In the instant application, both sides agree that there are substantial developments on the land. The applicants contention that those developments were worth Kshs.600,000,000/= at the hearing of the petition in the High Court and that they may well be worth one billion shillings now is not contested by the respondents. The respondents answer is that those developments are quantifiable and so should be demolished and if the intended appeal succeeds then the applicant can be compensated accordingly.
So where does the balance of convenience lie?
Although the 1st respondent, a constitutional commission charged with management of land in Kenya is within its mandate to order revocation of titles we do not think that such a body should risk public funds in the way counsel for the respondents urge in this matter. The developments are worth a colossal sum of money and those developments should be preserved pending the hearing of this appeal. We therefore have come to the conclusion that the applicant has satisfied the second limb of the principles which we consider in an application such as this one.

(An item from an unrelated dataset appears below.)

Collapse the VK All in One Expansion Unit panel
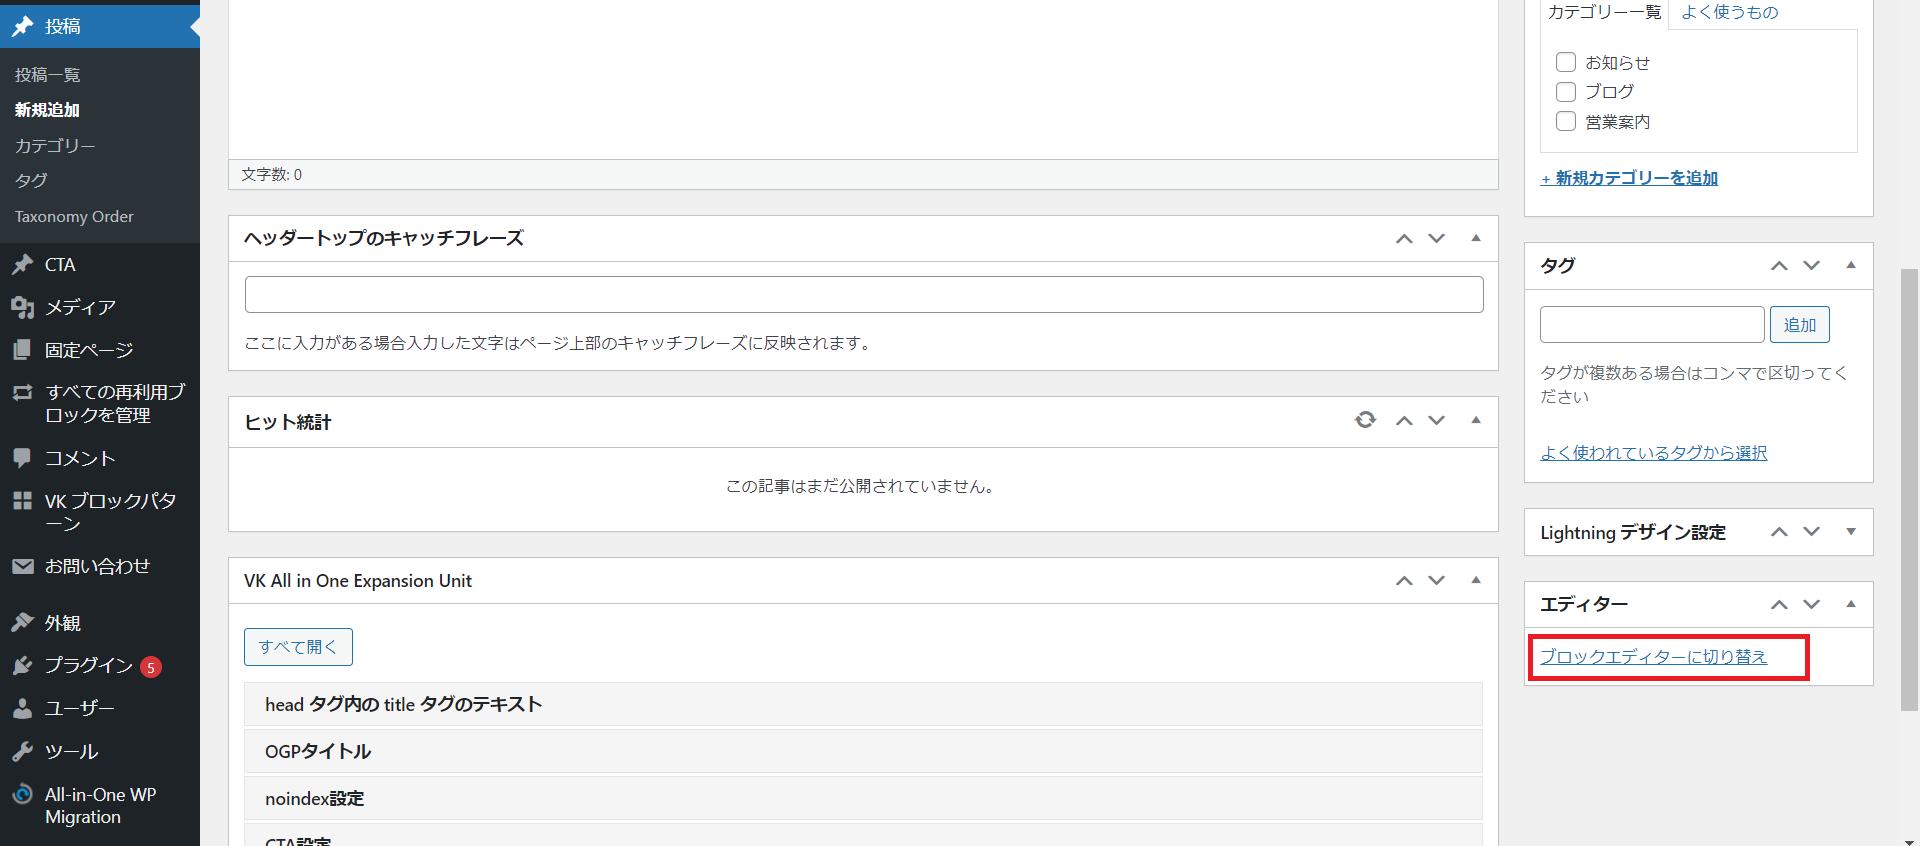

But we cannot stop there. It is urged by the respondents that the land subject of the revocation order is public land which the 3rd respondent intend to be used for a public purpose. So the matter must move with haste as the applicant’s private rights should not stand in the way of the public interest. For these reasons we order that the applicant file the intended appeal within 30 days of today in default this application would stand dismissed with costs to the respondents. The appeal, when filed, be given a hearing date on the basis of priority so that the issues in contention be determined speedily without delay. Costs of this Motion shall abide the intended appeal.
Dated and Delivered at Nairobi this 17thday of June, 2016.
E.M. GITHINJI
…………………….……………….
JUDGE OF APPEAL
ALNASHIR VISRAM
………………………………….
JUDGE OF APPEAL
S. ole KANTAI
…………………………………
JUDGE OF APPEAL
I certify that this is a true copy of the original.